Il petrolio sta veramente finendo?
Astronomia.com
16 Luglio 2011
Uno studio svolto presso il prestigioso Lawrence Livermore National Laboratory (LLNL) in California, ha dimostrato che idrocarburi complessi formati da “alcani” (aventi la formula del tipo CnH(2n+2)) possono teoricamente formarsi a partire dal metano nelle profondità della Terra, dove la pressione e la temperatura raggiungono valori sufficientemente alti.
L’interesse particolare di questa ricerca sta nel fatto che le miscele complesse di “alcani” sono nient’altro che il petrolio, delizia e terrore dell’era moderna. Si pensa sempre che esso si debba originare solo e soltanto dal riscaldamento e dalla compressione dei resti di antichi animali nel corso di milioni d’anni (processo biogenico). Tuttavia, sappiamo benissimo che il più semplice degli idrocarburi alcani (il metano, appunto) esiste ed è abbondante in altri corpi del Sistema Solare, come Titano, dove quasi sicuramente non è mai esistita una vita biologica in grado di produrlo.
Ne segue la possibilità, non troppo azzardata, che si sia potuto creare del petrolio senza bisogno di resti animali, ma solo attraverso un processo abiogenico (da sostanze inorganiche) in condizioni di alta temperatura e pressione. Nel laboratorio americano si sono usati supercomputer per simulare ciò che potrebbe accadere agli atomi di carbonio e di idrogeno se sottoposti a temperature superiori ai 1500 °C e a pressioni superiori di 50000 volte quella presente in superficie.

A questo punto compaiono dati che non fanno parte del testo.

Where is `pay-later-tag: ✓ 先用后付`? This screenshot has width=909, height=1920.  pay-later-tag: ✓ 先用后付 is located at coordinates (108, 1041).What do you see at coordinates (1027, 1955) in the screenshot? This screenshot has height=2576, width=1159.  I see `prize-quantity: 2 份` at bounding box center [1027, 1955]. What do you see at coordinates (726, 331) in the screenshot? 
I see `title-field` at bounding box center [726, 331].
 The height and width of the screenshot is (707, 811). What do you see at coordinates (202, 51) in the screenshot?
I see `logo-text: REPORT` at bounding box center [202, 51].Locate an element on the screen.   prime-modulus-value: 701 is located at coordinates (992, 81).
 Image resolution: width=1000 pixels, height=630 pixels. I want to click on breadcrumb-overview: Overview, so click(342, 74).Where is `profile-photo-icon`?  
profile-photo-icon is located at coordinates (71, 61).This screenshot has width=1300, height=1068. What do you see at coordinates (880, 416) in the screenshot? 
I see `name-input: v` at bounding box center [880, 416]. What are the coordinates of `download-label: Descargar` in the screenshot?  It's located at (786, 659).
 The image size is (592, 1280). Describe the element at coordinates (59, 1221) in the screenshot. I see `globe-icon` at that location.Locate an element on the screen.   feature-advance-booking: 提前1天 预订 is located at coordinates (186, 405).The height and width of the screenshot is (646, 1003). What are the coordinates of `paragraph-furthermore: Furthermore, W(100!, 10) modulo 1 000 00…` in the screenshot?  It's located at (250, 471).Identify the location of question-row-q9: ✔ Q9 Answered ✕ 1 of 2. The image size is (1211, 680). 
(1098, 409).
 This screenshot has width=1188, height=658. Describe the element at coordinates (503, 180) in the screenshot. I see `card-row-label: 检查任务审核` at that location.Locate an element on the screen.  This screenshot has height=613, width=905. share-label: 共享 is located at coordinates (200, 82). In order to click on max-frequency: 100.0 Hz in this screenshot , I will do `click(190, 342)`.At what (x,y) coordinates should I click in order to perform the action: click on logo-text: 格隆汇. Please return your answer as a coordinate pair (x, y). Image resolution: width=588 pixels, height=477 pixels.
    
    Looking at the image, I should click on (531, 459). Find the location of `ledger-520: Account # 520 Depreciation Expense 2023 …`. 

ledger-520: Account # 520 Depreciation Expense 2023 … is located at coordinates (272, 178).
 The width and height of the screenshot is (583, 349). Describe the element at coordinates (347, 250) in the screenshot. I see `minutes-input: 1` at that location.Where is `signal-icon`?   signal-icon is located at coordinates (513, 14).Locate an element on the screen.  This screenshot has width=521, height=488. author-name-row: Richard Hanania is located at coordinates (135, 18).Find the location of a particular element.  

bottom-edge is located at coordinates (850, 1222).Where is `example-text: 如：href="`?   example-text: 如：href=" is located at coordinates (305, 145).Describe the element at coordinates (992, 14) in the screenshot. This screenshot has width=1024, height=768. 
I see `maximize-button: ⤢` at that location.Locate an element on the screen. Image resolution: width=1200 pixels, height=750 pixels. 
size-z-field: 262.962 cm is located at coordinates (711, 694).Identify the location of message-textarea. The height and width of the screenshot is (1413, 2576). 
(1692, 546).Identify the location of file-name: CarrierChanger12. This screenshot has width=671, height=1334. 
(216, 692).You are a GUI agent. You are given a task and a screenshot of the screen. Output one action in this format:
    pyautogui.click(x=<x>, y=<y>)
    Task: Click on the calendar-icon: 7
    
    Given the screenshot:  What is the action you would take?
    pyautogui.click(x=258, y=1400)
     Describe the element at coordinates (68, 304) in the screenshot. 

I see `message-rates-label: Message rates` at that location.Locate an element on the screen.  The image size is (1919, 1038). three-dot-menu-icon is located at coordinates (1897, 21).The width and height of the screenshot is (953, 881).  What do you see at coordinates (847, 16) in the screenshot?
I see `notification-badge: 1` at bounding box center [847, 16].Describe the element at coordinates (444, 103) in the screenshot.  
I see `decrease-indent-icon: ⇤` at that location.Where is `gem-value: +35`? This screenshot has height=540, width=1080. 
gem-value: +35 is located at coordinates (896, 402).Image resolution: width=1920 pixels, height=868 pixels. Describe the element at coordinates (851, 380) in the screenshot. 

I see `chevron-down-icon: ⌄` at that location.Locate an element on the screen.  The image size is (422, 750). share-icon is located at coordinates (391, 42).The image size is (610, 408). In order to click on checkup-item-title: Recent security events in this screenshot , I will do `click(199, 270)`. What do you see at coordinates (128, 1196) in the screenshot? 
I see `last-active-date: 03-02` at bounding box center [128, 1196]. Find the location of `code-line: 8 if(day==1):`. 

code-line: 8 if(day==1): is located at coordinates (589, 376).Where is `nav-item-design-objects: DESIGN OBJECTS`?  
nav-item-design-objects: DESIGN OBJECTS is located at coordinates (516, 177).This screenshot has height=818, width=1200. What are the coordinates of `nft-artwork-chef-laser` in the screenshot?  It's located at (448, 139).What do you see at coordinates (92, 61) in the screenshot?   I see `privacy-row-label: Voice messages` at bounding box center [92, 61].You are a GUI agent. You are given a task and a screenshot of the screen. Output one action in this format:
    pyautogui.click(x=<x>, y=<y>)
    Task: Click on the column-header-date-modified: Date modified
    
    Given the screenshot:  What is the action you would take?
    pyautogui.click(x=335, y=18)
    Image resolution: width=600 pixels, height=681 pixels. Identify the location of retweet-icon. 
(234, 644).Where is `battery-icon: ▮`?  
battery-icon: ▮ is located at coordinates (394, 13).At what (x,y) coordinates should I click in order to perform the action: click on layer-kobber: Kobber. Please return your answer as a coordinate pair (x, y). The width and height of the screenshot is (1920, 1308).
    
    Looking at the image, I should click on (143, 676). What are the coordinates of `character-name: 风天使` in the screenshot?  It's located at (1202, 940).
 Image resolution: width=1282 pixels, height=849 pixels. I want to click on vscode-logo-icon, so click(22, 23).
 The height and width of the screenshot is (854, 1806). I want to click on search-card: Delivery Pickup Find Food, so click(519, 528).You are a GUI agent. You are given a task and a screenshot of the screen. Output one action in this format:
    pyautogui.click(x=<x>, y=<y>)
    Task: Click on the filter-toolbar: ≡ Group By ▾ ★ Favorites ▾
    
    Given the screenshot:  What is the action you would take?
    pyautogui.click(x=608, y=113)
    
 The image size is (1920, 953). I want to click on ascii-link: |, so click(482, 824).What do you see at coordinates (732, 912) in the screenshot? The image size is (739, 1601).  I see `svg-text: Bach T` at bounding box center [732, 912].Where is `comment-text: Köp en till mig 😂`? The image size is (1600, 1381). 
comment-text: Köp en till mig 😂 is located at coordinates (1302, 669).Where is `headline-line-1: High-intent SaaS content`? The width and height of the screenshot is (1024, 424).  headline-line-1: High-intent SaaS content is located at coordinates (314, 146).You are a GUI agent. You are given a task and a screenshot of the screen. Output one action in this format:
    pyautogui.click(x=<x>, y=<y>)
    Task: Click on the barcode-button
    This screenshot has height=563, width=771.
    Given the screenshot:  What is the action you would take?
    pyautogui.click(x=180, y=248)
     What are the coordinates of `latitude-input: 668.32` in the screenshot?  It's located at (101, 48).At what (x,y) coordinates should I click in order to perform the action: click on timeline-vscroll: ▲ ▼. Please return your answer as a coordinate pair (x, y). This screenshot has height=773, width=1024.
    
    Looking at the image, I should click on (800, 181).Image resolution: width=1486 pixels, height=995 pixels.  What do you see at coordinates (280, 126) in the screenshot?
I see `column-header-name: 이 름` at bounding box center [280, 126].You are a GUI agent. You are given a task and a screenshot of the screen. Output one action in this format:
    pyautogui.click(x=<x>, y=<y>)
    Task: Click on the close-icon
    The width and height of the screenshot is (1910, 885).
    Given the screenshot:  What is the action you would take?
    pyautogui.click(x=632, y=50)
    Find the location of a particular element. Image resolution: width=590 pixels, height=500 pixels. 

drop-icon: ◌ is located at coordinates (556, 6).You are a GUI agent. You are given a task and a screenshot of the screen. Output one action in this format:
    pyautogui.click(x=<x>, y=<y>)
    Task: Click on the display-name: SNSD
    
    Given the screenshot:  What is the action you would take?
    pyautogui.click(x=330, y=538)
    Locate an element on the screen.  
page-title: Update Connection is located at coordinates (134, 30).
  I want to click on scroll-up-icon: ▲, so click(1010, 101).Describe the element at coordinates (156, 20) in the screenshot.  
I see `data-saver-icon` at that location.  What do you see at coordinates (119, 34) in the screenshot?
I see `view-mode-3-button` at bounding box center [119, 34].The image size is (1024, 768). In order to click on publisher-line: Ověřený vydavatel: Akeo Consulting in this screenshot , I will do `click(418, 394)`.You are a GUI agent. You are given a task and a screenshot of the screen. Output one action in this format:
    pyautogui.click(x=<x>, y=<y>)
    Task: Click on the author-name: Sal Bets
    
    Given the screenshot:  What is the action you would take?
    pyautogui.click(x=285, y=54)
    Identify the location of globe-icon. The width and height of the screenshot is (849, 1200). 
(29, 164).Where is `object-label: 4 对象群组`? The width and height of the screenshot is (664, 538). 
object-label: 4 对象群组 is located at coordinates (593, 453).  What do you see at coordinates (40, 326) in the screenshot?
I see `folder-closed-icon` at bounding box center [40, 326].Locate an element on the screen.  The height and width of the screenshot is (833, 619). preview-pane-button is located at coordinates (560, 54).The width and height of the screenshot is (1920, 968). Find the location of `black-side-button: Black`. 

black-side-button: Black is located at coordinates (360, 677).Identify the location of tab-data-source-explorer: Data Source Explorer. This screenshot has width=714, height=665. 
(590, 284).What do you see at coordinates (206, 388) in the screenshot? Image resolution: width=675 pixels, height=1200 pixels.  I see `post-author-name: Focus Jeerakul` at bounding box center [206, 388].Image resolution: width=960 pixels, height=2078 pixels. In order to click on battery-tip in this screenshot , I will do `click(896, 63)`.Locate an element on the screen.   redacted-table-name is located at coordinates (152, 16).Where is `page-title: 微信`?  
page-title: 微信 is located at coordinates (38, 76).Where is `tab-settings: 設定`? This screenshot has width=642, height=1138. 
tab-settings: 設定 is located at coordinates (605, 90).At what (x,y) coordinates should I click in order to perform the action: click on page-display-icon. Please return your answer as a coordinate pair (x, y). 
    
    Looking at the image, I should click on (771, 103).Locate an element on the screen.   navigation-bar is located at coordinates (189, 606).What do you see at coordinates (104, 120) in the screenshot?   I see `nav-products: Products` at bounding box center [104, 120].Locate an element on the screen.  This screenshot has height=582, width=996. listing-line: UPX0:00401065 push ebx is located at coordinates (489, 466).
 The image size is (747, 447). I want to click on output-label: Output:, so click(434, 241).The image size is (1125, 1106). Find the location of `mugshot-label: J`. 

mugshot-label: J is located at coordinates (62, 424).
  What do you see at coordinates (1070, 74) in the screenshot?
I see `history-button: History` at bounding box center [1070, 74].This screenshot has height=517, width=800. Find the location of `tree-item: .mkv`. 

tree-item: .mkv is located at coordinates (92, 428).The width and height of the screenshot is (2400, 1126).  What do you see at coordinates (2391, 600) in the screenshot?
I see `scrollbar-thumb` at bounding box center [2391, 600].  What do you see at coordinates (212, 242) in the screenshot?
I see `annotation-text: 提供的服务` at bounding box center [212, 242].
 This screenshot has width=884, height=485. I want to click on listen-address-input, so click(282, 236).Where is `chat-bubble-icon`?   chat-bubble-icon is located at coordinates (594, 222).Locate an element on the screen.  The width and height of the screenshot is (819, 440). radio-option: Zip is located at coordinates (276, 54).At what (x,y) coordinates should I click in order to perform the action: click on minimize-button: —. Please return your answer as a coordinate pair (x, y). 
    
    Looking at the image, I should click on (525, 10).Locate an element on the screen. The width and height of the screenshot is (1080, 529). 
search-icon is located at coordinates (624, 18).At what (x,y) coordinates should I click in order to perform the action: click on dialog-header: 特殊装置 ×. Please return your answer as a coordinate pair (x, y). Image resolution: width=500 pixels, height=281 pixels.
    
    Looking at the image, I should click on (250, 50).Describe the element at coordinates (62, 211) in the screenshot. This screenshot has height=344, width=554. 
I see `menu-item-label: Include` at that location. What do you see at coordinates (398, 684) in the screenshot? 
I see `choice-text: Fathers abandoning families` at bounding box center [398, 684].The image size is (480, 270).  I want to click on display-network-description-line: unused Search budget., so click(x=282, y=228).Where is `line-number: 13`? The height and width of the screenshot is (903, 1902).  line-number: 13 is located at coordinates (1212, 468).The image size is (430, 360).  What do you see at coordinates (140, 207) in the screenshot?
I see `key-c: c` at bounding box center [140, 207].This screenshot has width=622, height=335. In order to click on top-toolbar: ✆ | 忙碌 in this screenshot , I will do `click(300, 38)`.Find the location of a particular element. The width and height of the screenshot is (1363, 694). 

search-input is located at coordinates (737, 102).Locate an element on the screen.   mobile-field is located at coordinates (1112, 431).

Un’immagine che rappresenta un momento della simulazione effettuata con i supercomputer del LLNL e che mostra la prima fusione di molecole di metano.
Questa situazione può realizzarsi a una profondità di circa 110-120 km. In quelle condizioni le molecole di metano si fondono per produrre idrocarburi molto complessi. La presenza di metalli agirebbe come catalizzatore sveltendo il processo.
Oggi utilizziamo solo il petrolio di origine biogenica che si trova tra i 7 e i 16 km di profondità, anche se in passato qualcuno aveva già suggerito l’idea di petrolio di origine abiogenica. Gli studiosi del Livermore Laboratory non possono certo prevedere dove si trovino questi possibili giacimenti, anche se ipotizzano che alcuni di essi potrebbero essersi spostati verso la superficie. Sicuramente le zone più probabili sarebbero quelle di subduzione, dove una placca continentale scorre sopra o sotto un’altra, così come nei “rift”, dove le placche si allontanano tra loro.
Siamo sicuri che l’epoca dell’oro nero sia veramente al termine? I “verdi” non me ne vogliano, ma sono quasi sicuro che dopo questo studio qualcuno comincerà a … cercare.